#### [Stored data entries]
***

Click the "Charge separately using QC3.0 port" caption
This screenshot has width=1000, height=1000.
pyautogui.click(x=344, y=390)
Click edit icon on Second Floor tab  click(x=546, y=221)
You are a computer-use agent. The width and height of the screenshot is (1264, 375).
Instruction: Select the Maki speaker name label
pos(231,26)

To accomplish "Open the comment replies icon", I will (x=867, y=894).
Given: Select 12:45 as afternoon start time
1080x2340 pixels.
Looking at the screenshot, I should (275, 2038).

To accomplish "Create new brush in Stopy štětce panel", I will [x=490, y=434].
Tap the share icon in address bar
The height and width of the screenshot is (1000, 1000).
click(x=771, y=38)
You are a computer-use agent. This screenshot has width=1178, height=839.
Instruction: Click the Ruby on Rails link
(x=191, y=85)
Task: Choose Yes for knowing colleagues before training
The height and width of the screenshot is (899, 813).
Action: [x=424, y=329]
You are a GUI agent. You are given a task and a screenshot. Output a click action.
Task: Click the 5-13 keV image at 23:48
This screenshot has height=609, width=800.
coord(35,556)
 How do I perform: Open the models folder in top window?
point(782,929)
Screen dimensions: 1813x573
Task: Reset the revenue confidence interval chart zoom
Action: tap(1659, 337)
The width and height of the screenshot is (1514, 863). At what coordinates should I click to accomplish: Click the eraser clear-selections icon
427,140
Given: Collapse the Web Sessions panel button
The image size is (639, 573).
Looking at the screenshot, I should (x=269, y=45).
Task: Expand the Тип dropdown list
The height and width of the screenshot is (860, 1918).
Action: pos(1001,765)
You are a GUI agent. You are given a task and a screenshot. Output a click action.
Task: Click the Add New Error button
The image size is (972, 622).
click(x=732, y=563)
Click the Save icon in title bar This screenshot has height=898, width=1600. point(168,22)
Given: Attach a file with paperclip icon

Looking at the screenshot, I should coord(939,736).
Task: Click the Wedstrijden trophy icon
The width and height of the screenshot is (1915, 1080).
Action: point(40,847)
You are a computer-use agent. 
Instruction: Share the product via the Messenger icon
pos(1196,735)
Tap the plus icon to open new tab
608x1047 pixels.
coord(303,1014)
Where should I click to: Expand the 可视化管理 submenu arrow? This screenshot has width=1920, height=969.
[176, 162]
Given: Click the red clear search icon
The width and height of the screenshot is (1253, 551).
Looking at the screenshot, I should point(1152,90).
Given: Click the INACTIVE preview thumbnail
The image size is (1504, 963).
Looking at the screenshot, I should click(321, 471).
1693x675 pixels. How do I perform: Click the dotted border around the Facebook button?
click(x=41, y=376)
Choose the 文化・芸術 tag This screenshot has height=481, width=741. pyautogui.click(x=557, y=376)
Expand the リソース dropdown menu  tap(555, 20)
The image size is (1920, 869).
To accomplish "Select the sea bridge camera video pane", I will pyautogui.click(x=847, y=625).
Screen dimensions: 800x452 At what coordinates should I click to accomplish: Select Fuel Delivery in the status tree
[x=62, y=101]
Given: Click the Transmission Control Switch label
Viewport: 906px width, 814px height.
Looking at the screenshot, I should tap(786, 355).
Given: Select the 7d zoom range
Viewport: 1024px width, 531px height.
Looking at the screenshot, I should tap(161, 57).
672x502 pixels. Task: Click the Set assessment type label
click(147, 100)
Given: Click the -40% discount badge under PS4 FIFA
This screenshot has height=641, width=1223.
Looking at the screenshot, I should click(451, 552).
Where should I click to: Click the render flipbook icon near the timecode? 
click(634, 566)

***

#### [Requirement]
The full set of entries above should be given again exactly.

#### [Exercise output]
Click the "Charge separately using QC3.0 port" caption
This screenshot has width=1000, height=1000.
pyautogui.click(x=344, y=390)
Click edit icon on Second Floor tab  click(x=546, y=221)
You are a computer-use agent. The width and height of the screenshot is (1264, 375).
Instruction: Select the Maki speaker name label
pos(231,26)

To accomplish "Open the comment replies icon", I will (x=867, y=894).
Given: Select 12:45 as afternoon start time
1080x2340 pixels.
Looking at the screenshot, I should (275, 2038).

To accomplish "Create new brush in Stopy štětce panel", I will [x=490, y=434].
Tap the share icon in address bar
The height and width of the screenshot is (1000, 1000).
click(x=771, y=38)
You are a computer-use agent. This screenshot has width=1178, height=839.
Instruction: Click the Ruby on Rails link
(x=191, y=85)
Task: Choose Yes for knowing colleagues before training
The height and width of the screenshot is (899, 813).
Action: [x=424, y=329]
You are a GUI agent. You are given a task and a screenshot. Output a click action.
Task: Click the 5-13 keV image at 23:48
This screenshot has height=609, width=800.
coord(35,556)
 How do I perform: Open the models folder in top window?
point(782,929)
Screen dimensions: 1813x573
Task: Reset the revenue confidence interval chart zoom
Action: tap(1659, 337)
The width and height of the screenshot is (1514, 863). At what coordinates should I click to accomplish: Click the eraser clear-selections icon
427,140
Given: Collapse the Web Sessions panel button
The image size is (639, 573).
Looking at the screenshot, I should (x=269, y=45).
Task: Expand the Тип dropdown list
The height and width of the screenshot is (860, 1918).
Action: pos(1001,765)
You are a GUI agent. You are given a task and a screenshot. Output a click action.
Task: Click the Add New Error button
The image size is (972, 622).
click(x=732, y=563)
Click the Save icon in title bar This screenshot has height=898, width=1600. point(168,22)
Given: Attach a file with paperclip icon

Looking at the screenshot, I should coord(939,736).
Task: Click the Wedstrijden trophy icon
The width and height of the screenshot is (1915, 1080).
Action: point(40,847)
You are a computer-use agent. 
Instruction: Share the product via the Messenger icon
pos(1196,735)
Tap the plus icon to open new tab
608x1047 pixels.
coord(303,1014)
Where should I click to: Expand the 可视化管理 submenu arrow? This screenshot has width=1920, height=969.
[176, 162]
Given: Click the red clear search icon
The width and height of the screenshot is (1253, 551).
Looking at the screenshot, I should point(1152,90).
Given: Click the INACTIVE preview thumbnail
The image size is (1504, 963).
Looking at the screenshot, I should click(321, 471).
1693x675 pixels. How do I perform: Click the dotted border around the Facebook button?
click(x=41, y=376)
Choose the 文化・芸術 tag This screenshot has height=481, width=741. pyautogui.click(x=557, y=376)
Expand the リソース dropdown menu  tap(555, 20)
The image size is (1920, 869).
To accomplish "Select the sea bridge camera video pane", I will pyautogui.click(x=847, y=625).
Screen dimensions: 800x452 At what coordinates should I click to accomplish: Select Fuel Delivery in the status tree
[x=62, y=101]
Given: Click the Transmission Control Switch label
Viewport: 906px width, 814px height.
Looking at the screenshot, I should tap(786, 355).
Given: Select the 7d zoom range
Viewport: 1024px width, 531px height.
Looking at the screenshot, I should tap(161, 57).
672x502 pixels. Task: Click the Set assessment type label
click(147, 100)
Given: Click the -40% discount badge under PS4 FIFA
This screenshot has height=641, width=1223.
Looking at the screenshot, I should click(451, 552).
Where should I click to: Click the render flipbook icon near the timecode? 
click(634, 566)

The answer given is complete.